**INSTRUCTIONS FOR THE TASK:** What is needed is each line of the data below that holds the string "Uniforms".

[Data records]
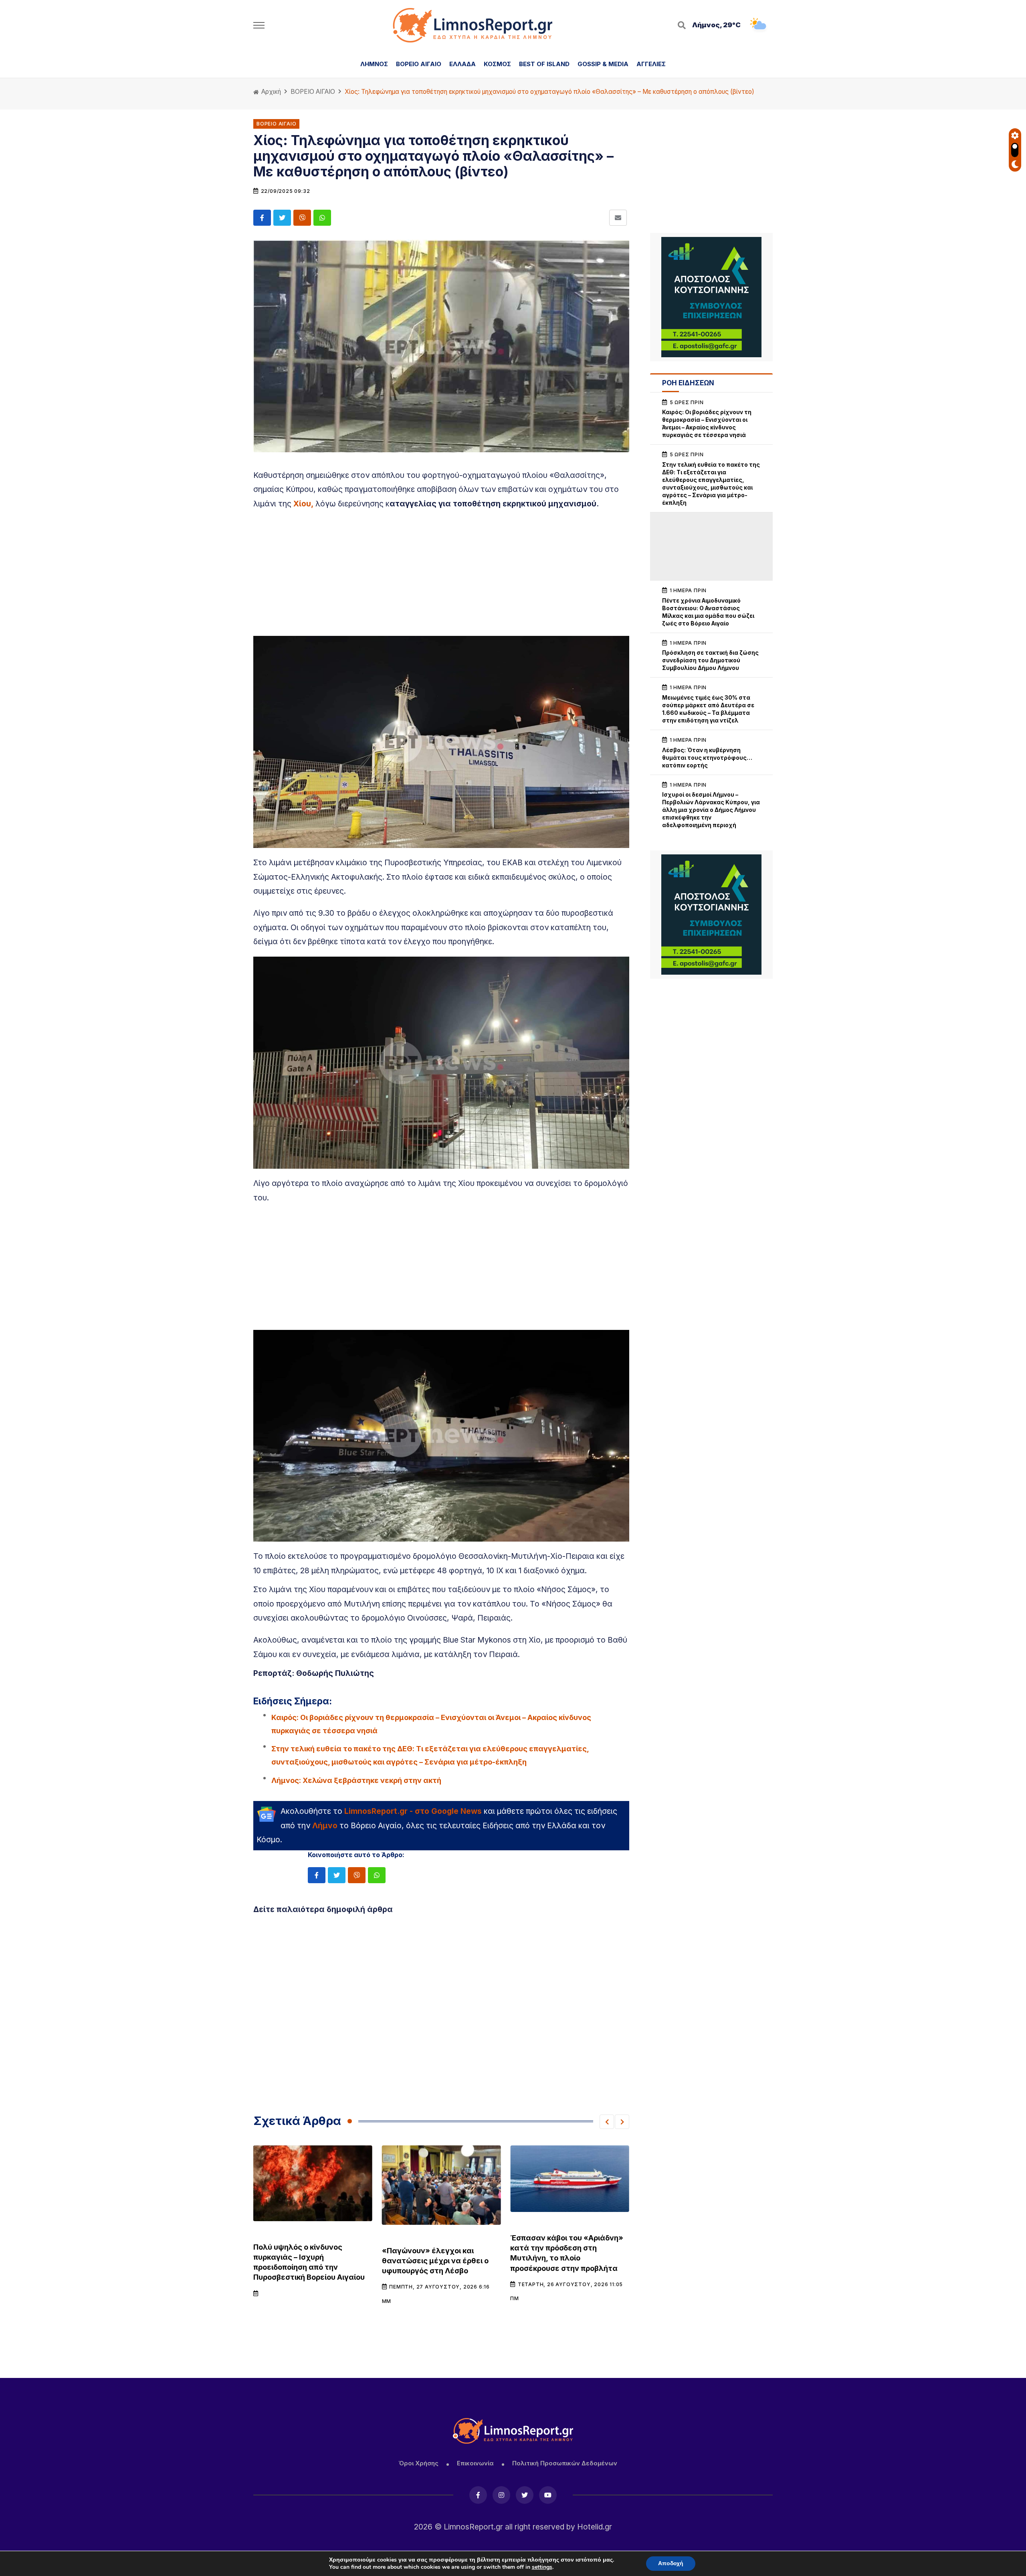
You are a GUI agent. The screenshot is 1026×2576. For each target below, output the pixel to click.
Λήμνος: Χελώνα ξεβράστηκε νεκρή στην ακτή (356, 1780)
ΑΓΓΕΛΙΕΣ (651, 64)
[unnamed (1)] (711, 297)
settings (542, 2567)
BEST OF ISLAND (544, 64)
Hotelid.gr (594, 2526)
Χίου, (303, 503)
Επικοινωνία (475, 2463)
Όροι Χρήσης (418, 2463)
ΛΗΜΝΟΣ (374, 64)
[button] (607, 2122)
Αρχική (270, 91)
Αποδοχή (670, 2563)
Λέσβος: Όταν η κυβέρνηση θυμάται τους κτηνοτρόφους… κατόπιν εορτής (707, 758)
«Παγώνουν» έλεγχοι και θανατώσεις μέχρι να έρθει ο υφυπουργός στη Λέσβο (306, 2260)
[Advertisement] (441, 572)
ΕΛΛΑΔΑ (462, 64)
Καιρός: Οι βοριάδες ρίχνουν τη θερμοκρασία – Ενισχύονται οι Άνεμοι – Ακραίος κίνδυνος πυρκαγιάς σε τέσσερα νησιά (431, 1724)
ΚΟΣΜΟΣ (497, 64)
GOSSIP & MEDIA (603, 64)
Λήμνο (324, 1825)
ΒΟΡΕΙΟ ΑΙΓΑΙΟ (418, 64)
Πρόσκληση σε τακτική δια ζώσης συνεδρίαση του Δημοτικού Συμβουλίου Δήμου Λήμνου (710, 660)
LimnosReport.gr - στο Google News (413, 1811)
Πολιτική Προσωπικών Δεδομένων (564, 2463)
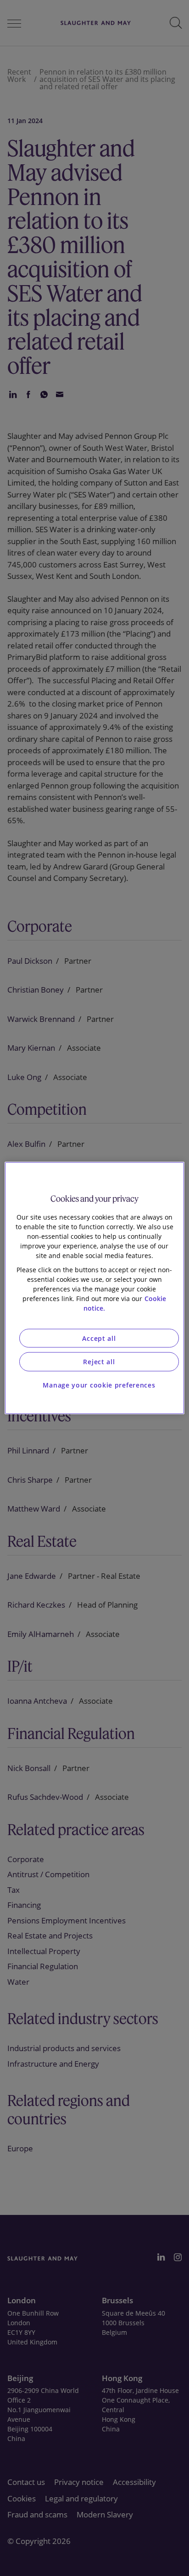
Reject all (99, 1361)
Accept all (99, 1338)
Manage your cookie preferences (99, 1384)
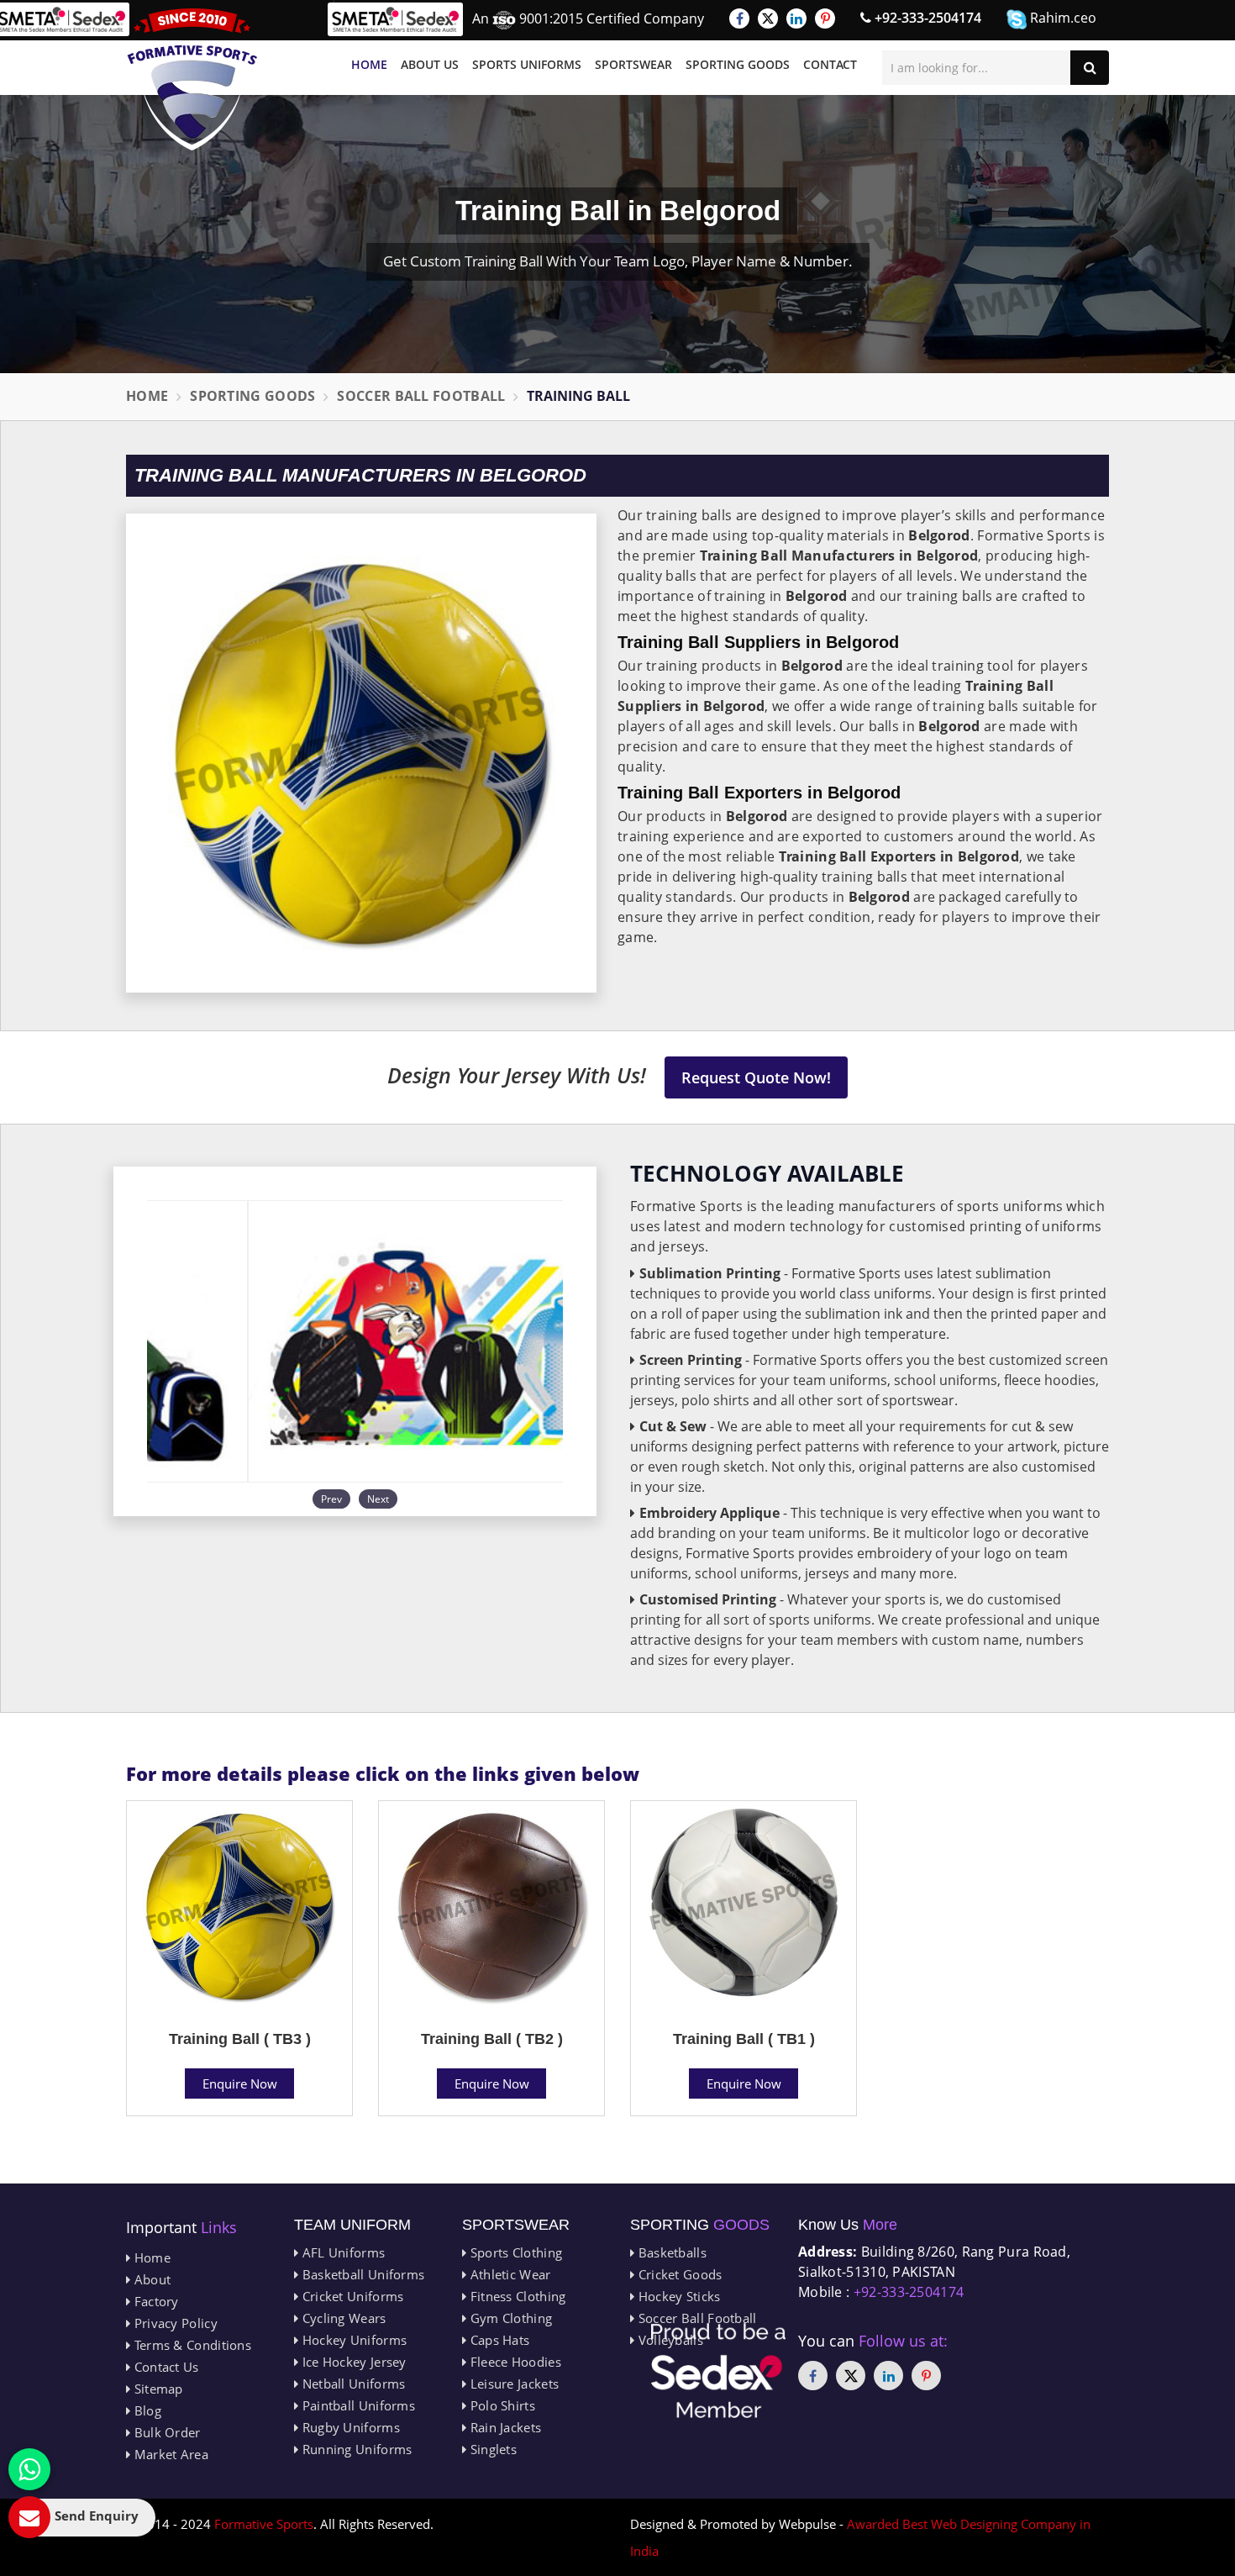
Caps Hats (497, 2339)
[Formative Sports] (192, 79)
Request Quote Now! (756, 1077)
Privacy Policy (174, 2323)
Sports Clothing (514, 2252)
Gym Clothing (509, 2318)
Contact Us (164, 2366)
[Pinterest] (825, 18)
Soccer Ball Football (421, 396)
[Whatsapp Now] (29, 2469)
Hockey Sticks (677, 2296)
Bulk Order (165, 2432)
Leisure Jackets (512, 2383)
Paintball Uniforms (356, 2405)
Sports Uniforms (526, 64)
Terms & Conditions (190, 2344)
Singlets (491, 2449)
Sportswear (633, 64)
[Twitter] (768, 18)
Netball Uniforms (351, 2383)
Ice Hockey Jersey (352, 2361)
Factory (154, 2301)
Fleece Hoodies (513, 2361)
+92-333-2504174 (926, 17)
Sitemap (156, 2388)
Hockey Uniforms (352, 2339)
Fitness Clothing (515, 2296)
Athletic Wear (508, 2274)
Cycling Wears (342, 2318)
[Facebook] (739, 18)
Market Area (169, 2454)
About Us (430, 64)
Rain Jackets (503, 2427)
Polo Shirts (500, 2405)
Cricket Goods (678, 2274)
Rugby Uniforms (349, 2427)
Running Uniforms (355, 2449)
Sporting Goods (738, 64)
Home (369, 64)
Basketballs (670, 2252)
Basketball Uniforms (361, 2274)
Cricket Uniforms (350, 2296)
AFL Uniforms (341, 2252)
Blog (145, 2410)
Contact (830, 64)
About (150, 2279)
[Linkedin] (796, 18)
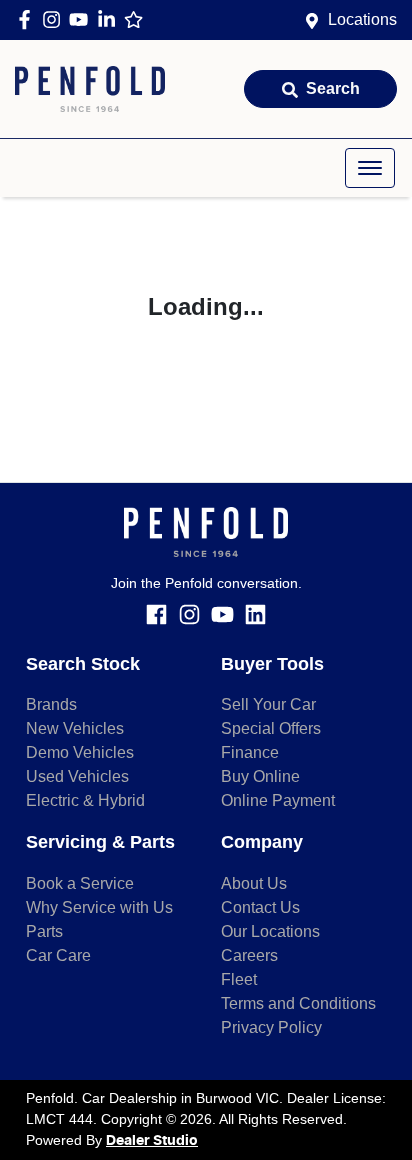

**RESULT:**
Paintball Uniforms (356, 2405)
Sports Uniforms (526, 64)
Netball Uniforms (351, 2383)
Hockey Uniforms (352, 2339)
Rugby Uniforms (349, 2427)
Running Uniforms (355, 2449)
Basketball Uniforms (361, 2274)
Cricket Uniforms (350, 2296)
AFL Uniforms (341, 2252)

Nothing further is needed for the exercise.